┌─ RECORD EXCERPTS

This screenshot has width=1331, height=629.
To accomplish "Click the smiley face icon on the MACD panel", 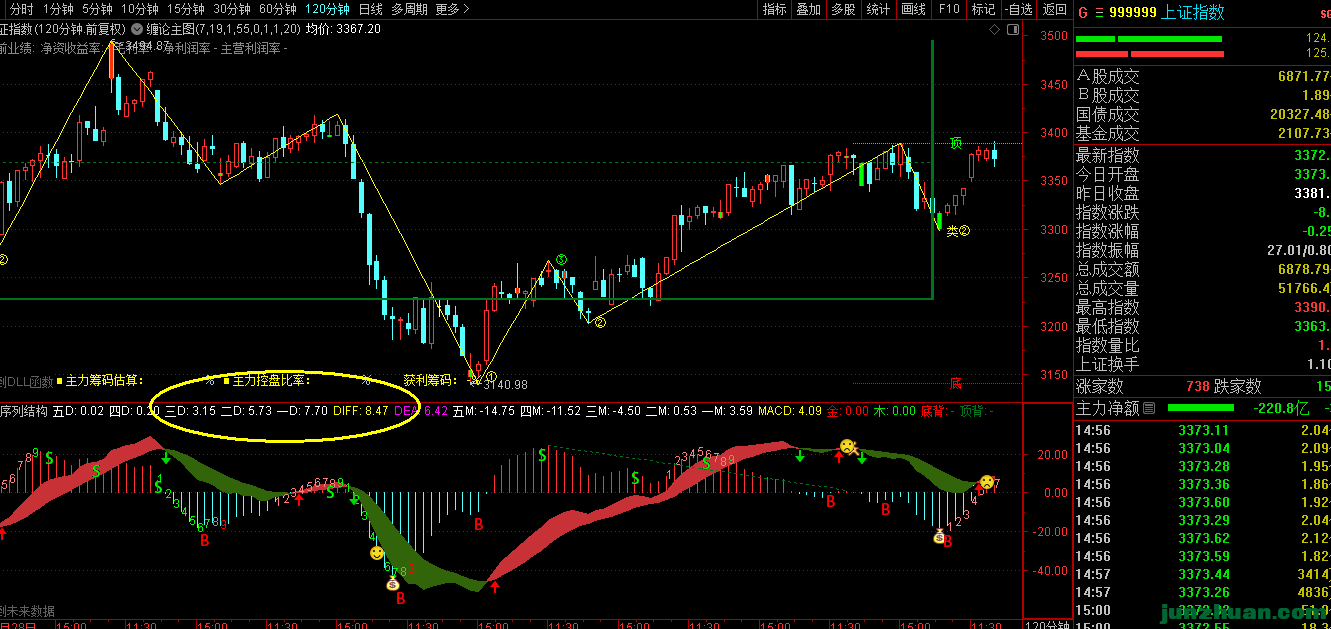I will [376, 553].
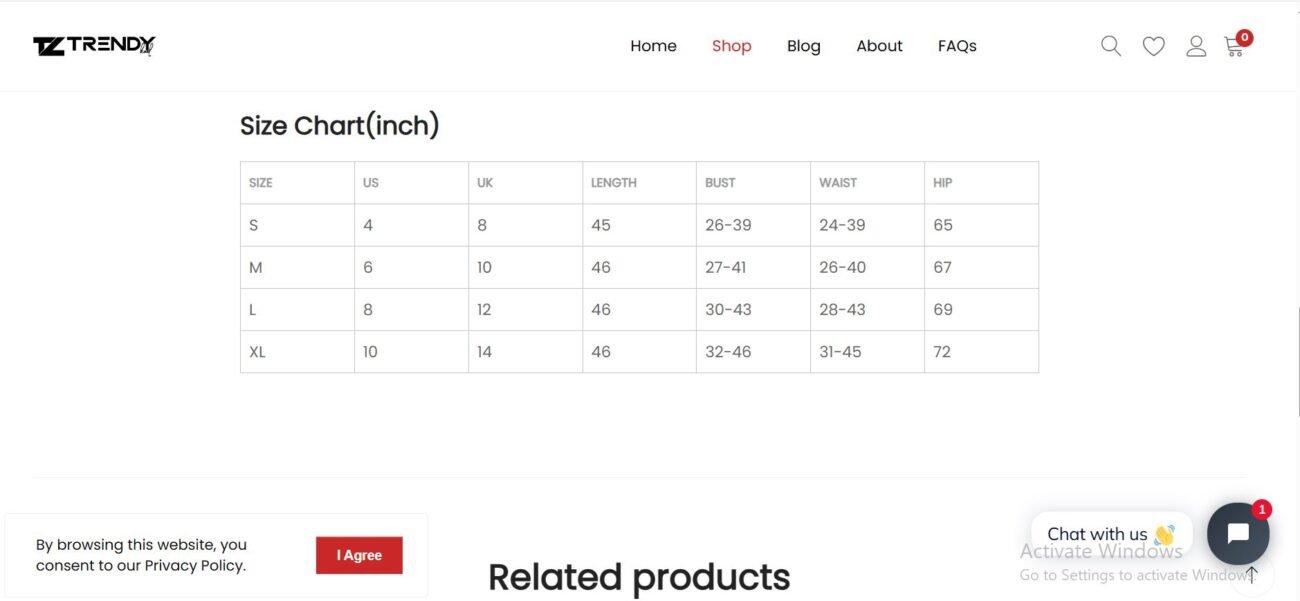The image size is (1300, 601).
Task: Open the user account icon
Action: point(1196,46)
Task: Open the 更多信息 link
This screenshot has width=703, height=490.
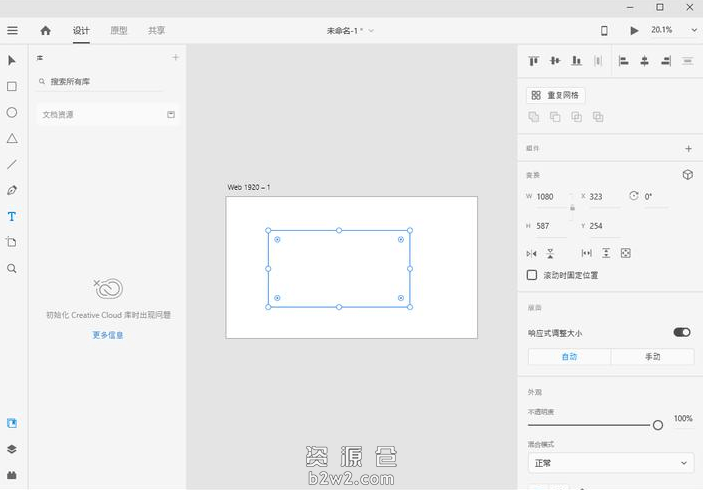Action: tap(108, 335)
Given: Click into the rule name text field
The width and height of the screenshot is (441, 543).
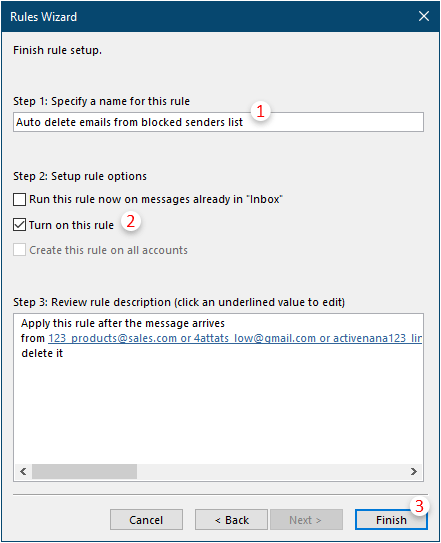Looking at the screenshot, I should click(218, 122).
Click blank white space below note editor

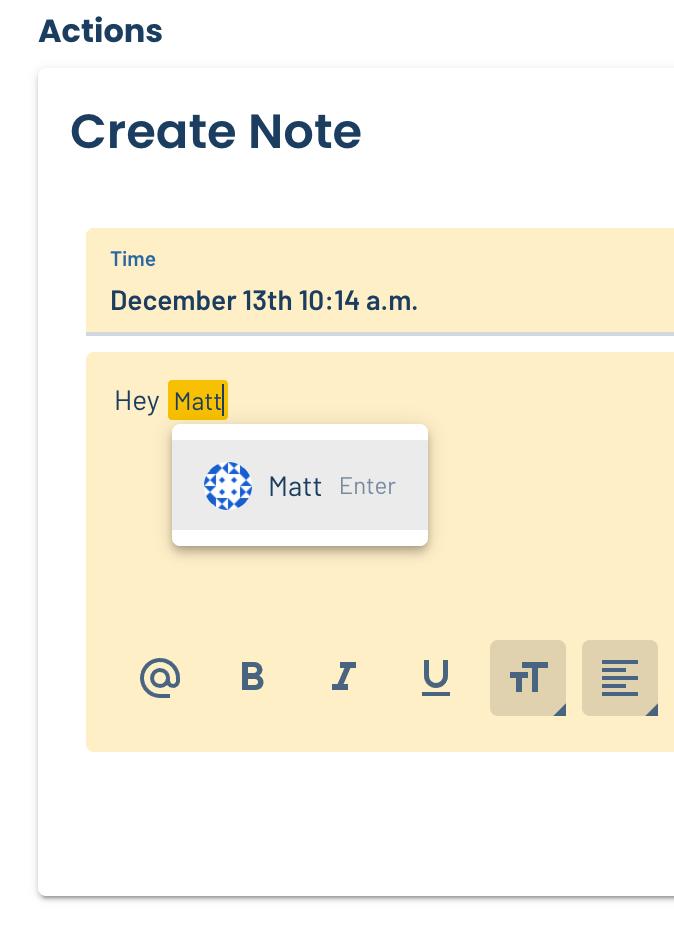357,823
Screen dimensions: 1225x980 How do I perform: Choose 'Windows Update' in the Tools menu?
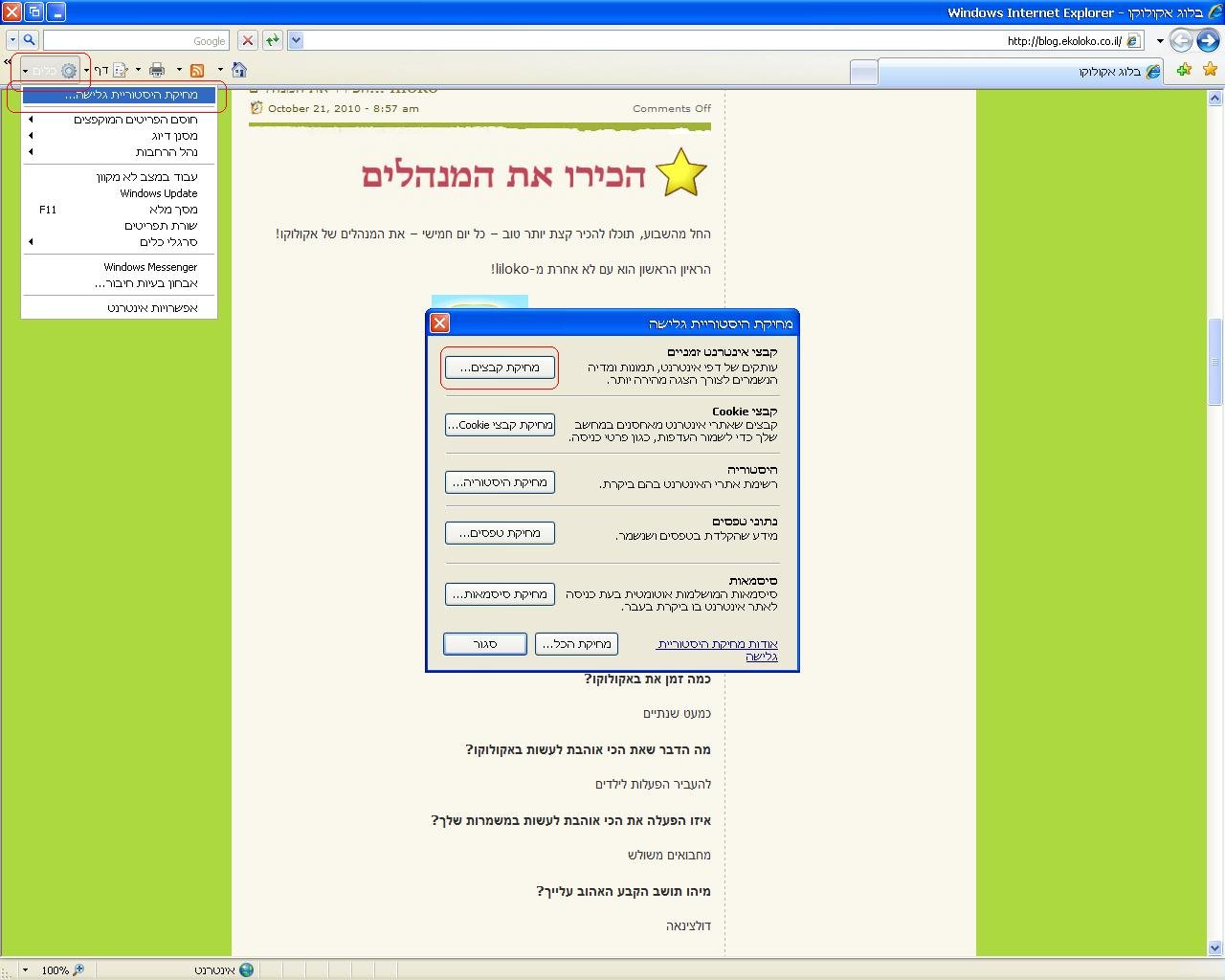[158, 193]
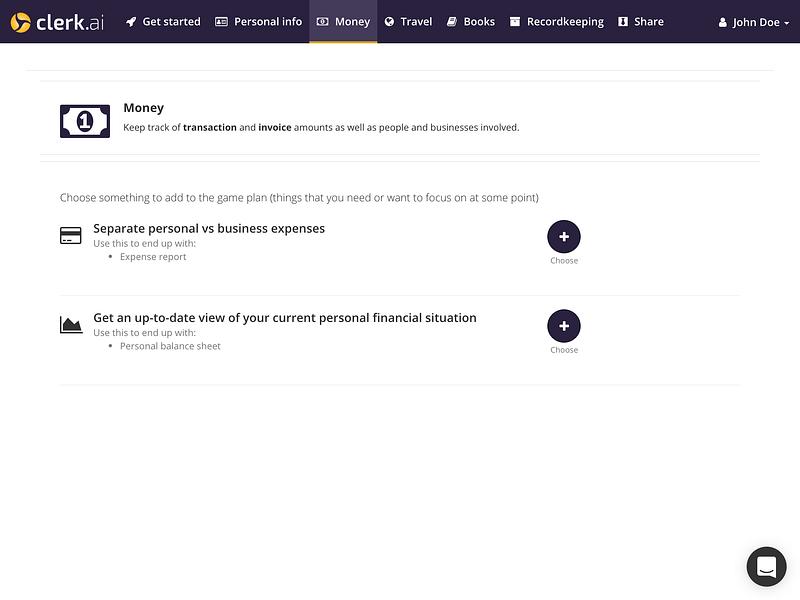The height and width of the screenshot is (600, 800).
Task: Open the chat widget bubble
Action: [766, 566]
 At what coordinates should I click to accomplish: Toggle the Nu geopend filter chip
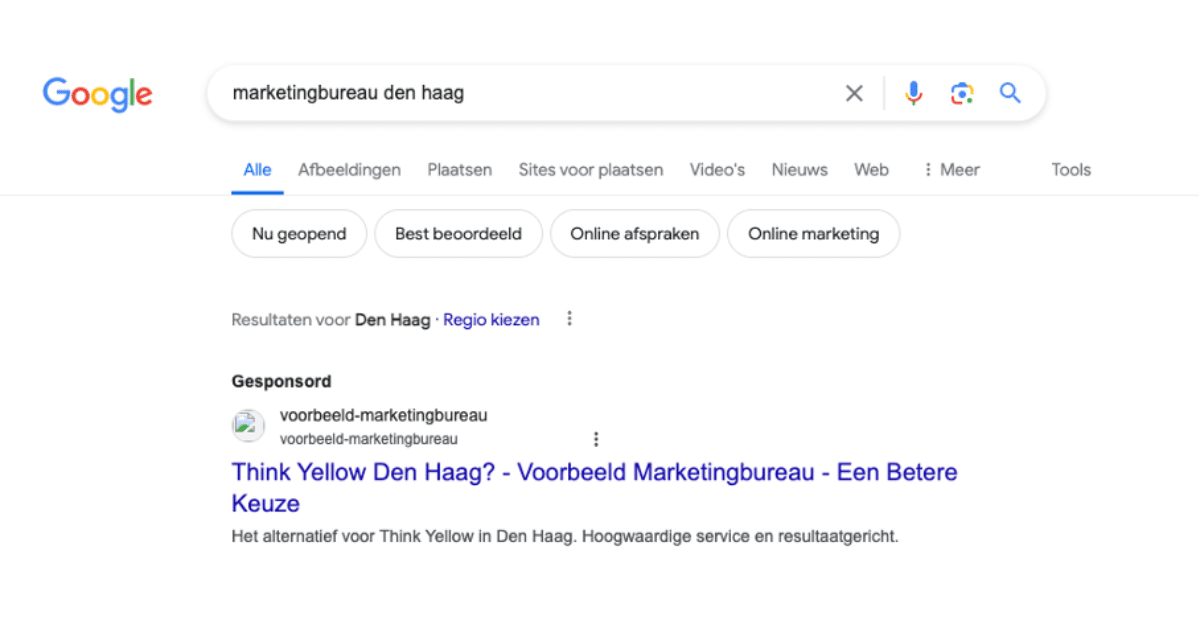click(299, 234)
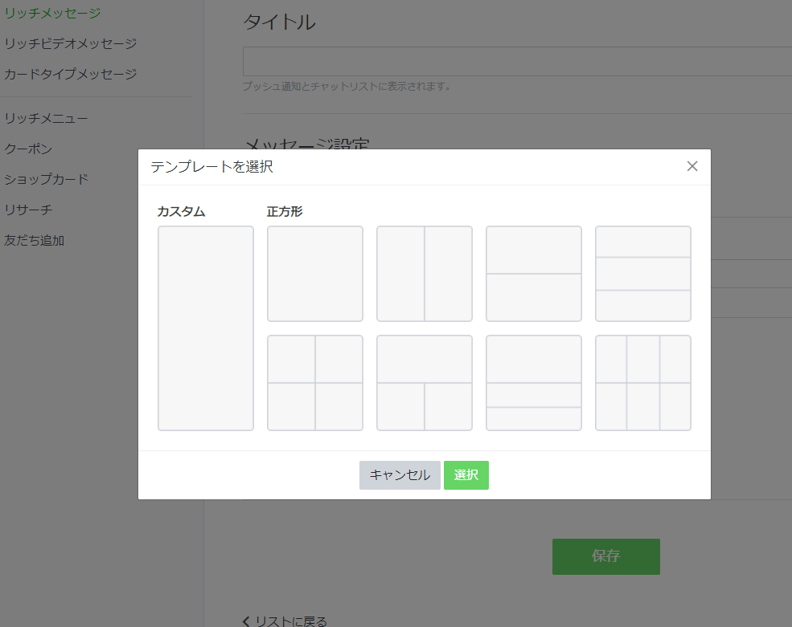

└─

**WORK ORDER:** In the copy, include exactly the lines from the one with "At what coordinates" through the final line of the data, both ends included, and no pictures.

**RESULT OF THE EXERCISE:**
 At what coordinates should I click to accomplish: Toggle the Nu geopend filter chip
click(299, 234)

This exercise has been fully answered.